[R] A combinatorial optimization problem: finding the best permutation of a complex vector

Ravi Varadhan rvaradhan at jhmi.edu
Sat Nov 14 16:51:18 CET 2009


Hi,

I have solved the problem that I had posed before.  Here is a statement of the problem:

"I have a complex-valued vector X in C^n.  Given another complex-valued vector Y in C^n, I want to find a permutation of Y, say, Y*,  that minimizes ||X - Y*||, the distance between X and Y*. "
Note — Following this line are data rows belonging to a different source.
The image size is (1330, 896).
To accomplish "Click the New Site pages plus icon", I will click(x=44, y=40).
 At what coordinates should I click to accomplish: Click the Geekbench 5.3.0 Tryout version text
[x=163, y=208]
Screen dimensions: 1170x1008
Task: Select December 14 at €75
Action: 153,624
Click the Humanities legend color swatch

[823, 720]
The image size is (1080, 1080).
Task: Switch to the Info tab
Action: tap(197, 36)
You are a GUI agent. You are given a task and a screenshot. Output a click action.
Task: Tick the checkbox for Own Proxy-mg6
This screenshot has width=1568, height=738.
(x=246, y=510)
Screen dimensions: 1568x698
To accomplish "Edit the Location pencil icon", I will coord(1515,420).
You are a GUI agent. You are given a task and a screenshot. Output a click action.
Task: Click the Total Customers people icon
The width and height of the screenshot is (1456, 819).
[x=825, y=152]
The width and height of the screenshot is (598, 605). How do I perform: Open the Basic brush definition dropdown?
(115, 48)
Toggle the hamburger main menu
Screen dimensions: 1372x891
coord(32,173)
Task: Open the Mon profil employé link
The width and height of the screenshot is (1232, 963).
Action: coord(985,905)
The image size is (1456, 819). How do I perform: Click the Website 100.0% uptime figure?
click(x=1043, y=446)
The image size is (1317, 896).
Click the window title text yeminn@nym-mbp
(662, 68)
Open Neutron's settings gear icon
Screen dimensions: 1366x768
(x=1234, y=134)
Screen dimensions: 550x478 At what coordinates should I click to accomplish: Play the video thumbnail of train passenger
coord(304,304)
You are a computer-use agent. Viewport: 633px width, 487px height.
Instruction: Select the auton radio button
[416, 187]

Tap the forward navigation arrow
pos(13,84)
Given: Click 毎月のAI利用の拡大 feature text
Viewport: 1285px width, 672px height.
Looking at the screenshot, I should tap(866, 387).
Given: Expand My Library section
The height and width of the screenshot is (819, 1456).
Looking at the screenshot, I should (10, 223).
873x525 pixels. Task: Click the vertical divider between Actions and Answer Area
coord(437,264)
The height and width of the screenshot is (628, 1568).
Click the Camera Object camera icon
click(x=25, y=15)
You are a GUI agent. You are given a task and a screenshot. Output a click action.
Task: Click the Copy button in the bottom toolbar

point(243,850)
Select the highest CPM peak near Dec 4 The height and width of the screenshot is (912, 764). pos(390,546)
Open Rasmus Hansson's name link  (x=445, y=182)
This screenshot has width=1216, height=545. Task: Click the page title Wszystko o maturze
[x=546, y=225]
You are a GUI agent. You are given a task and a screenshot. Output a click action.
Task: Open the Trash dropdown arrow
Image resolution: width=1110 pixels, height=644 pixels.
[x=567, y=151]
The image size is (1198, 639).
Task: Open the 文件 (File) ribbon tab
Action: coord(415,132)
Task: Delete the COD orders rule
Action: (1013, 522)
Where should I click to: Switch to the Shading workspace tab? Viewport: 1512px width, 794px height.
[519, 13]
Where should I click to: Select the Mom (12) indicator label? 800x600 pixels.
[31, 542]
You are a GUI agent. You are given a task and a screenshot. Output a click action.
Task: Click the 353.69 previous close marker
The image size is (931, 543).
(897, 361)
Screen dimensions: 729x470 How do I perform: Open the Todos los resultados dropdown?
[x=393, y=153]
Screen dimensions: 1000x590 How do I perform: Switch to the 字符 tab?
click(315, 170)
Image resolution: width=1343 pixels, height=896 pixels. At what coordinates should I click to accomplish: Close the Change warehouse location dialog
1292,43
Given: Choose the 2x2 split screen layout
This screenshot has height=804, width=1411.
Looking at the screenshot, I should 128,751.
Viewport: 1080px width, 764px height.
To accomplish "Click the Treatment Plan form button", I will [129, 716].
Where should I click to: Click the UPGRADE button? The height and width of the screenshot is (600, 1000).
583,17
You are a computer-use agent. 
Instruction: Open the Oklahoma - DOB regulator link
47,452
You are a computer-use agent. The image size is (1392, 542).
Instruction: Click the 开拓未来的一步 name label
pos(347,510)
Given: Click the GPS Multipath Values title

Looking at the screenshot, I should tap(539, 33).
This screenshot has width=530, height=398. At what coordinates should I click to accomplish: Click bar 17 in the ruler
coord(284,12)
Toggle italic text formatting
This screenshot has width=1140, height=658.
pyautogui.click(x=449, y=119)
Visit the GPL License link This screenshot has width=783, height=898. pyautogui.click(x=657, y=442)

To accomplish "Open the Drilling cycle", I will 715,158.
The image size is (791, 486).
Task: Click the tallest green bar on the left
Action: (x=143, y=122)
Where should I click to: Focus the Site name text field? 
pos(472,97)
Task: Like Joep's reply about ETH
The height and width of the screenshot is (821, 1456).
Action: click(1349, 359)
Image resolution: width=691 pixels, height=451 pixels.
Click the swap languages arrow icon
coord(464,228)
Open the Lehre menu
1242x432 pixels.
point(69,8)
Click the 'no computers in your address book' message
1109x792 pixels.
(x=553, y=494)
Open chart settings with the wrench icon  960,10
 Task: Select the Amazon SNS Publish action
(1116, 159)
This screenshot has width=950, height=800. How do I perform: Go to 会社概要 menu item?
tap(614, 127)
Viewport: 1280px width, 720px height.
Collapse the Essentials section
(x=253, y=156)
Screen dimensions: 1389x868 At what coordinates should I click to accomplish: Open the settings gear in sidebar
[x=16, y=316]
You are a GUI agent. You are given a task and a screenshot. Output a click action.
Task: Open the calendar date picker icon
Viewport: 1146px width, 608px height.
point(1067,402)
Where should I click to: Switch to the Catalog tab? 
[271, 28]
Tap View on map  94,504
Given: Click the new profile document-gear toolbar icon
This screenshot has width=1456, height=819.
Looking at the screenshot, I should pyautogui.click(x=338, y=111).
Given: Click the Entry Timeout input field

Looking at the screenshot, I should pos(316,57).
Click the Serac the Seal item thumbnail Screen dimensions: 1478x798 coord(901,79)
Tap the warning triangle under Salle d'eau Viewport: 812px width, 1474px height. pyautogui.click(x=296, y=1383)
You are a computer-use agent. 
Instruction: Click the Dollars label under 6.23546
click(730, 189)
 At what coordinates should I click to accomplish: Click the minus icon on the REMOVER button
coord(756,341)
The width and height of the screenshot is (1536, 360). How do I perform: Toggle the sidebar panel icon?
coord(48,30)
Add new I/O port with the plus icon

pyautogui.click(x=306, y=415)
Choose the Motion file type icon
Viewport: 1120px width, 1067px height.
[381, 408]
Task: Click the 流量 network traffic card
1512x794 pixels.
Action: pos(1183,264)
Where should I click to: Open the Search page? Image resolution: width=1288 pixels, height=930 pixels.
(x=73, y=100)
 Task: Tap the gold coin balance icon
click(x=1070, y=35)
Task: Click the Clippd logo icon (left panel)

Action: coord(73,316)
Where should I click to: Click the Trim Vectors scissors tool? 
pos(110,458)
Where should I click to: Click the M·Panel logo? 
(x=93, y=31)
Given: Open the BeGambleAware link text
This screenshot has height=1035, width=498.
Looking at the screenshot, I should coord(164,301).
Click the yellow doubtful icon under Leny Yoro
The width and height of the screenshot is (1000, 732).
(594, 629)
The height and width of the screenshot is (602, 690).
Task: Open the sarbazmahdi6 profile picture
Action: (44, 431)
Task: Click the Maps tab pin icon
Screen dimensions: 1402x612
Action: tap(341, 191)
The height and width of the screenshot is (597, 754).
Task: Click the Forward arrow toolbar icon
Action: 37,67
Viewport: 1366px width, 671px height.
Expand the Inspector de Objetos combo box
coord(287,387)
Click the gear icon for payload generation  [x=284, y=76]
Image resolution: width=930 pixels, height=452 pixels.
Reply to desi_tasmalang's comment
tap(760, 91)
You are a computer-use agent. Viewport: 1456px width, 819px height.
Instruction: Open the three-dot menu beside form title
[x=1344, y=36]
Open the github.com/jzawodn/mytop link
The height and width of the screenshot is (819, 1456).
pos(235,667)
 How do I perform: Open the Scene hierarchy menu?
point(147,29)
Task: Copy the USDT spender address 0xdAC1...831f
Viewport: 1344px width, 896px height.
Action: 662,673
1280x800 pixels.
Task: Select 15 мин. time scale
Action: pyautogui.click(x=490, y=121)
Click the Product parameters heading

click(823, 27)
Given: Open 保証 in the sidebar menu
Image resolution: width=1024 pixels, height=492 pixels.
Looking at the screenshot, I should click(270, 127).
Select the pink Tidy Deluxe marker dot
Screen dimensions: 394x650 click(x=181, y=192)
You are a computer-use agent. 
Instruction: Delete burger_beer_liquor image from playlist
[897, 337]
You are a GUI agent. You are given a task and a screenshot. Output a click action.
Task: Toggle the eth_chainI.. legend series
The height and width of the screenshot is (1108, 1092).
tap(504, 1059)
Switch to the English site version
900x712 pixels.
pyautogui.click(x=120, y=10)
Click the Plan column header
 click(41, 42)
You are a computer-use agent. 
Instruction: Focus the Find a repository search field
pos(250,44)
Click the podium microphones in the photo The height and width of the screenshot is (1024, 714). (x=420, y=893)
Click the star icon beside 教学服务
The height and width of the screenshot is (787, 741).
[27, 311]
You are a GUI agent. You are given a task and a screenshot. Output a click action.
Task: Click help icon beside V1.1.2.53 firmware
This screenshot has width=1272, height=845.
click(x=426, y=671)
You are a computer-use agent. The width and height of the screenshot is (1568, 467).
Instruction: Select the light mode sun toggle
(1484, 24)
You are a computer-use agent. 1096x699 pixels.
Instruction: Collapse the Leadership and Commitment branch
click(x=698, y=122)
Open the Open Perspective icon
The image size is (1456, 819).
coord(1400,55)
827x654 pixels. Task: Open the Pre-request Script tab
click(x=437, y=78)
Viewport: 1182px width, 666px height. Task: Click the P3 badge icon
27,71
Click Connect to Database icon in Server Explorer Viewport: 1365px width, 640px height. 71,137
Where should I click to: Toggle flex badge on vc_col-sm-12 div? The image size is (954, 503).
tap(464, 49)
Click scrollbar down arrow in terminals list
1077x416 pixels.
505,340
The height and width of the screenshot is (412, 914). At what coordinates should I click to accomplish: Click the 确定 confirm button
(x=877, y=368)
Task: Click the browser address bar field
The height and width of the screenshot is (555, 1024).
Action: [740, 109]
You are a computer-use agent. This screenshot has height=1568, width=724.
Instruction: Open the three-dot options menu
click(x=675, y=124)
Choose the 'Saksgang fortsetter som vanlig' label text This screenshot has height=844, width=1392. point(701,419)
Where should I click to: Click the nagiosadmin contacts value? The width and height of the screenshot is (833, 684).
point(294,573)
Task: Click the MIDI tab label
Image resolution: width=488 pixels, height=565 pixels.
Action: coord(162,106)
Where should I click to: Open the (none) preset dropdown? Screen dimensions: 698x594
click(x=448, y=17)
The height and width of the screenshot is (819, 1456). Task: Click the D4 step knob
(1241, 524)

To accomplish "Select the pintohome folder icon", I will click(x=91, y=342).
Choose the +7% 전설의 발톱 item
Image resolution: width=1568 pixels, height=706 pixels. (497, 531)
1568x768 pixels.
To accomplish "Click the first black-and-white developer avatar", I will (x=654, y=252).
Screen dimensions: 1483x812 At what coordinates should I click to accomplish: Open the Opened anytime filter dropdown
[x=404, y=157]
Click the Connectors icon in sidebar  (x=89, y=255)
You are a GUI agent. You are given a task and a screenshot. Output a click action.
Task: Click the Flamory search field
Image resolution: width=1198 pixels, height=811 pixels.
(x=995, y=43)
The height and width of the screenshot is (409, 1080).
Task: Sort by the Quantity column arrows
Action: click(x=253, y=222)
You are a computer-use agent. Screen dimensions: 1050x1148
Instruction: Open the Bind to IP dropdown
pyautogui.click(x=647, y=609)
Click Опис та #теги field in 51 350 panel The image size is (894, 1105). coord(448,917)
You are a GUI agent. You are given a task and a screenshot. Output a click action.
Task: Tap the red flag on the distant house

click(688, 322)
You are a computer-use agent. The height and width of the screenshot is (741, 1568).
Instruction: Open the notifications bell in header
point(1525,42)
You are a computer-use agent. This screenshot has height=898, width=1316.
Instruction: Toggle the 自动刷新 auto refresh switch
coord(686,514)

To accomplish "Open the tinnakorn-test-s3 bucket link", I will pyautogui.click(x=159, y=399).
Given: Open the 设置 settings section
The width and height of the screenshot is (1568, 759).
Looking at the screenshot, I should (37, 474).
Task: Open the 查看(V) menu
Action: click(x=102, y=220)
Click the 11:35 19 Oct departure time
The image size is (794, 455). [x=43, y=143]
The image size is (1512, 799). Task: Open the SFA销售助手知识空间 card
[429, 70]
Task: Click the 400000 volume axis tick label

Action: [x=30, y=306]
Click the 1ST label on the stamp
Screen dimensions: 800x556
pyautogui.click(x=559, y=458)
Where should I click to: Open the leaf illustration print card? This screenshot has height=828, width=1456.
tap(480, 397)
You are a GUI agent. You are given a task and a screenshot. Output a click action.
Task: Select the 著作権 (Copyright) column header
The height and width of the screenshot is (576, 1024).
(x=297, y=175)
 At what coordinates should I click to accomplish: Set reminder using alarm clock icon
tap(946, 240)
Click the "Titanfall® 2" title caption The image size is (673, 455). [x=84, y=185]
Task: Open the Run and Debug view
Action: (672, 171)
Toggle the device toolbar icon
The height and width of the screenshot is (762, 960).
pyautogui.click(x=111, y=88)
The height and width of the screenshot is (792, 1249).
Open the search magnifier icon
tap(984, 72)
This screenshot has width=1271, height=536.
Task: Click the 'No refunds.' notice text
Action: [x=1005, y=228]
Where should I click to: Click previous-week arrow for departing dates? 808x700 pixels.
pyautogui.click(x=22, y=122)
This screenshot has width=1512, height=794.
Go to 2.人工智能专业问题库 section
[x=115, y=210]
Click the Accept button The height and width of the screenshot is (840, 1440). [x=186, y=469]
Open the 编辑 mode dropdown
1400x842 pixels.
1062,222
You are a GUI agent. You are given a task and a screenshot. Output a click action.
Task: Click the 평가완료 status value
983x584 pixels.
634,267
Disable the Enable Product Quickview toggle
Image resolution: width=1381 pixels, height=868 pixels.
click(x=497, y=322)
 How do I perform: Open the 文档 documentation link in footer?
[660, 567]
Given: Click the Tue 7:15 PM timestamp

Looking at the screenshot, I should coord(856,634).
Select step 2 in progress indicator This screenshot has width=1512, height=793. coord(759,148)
I was talking to Professor Moody T. Chu, who is a well-known numerical analyst from NC State Univ, and he pointed out that this problem is an instance of the classical "linear sum assignment problem (LSAP)" in discrete mathematics.  Once this was revealed to me, it didn't take me long to find out the existence of various algorithms (e.g. Hungarian algorithm) and codes (C, Fortran, Matlab) for solving this problem.  I also looked in the CRAN task view on optimization and found that the LSAP solver is present in the "clue" package.  Thanks to Kurt Hornik for this package.  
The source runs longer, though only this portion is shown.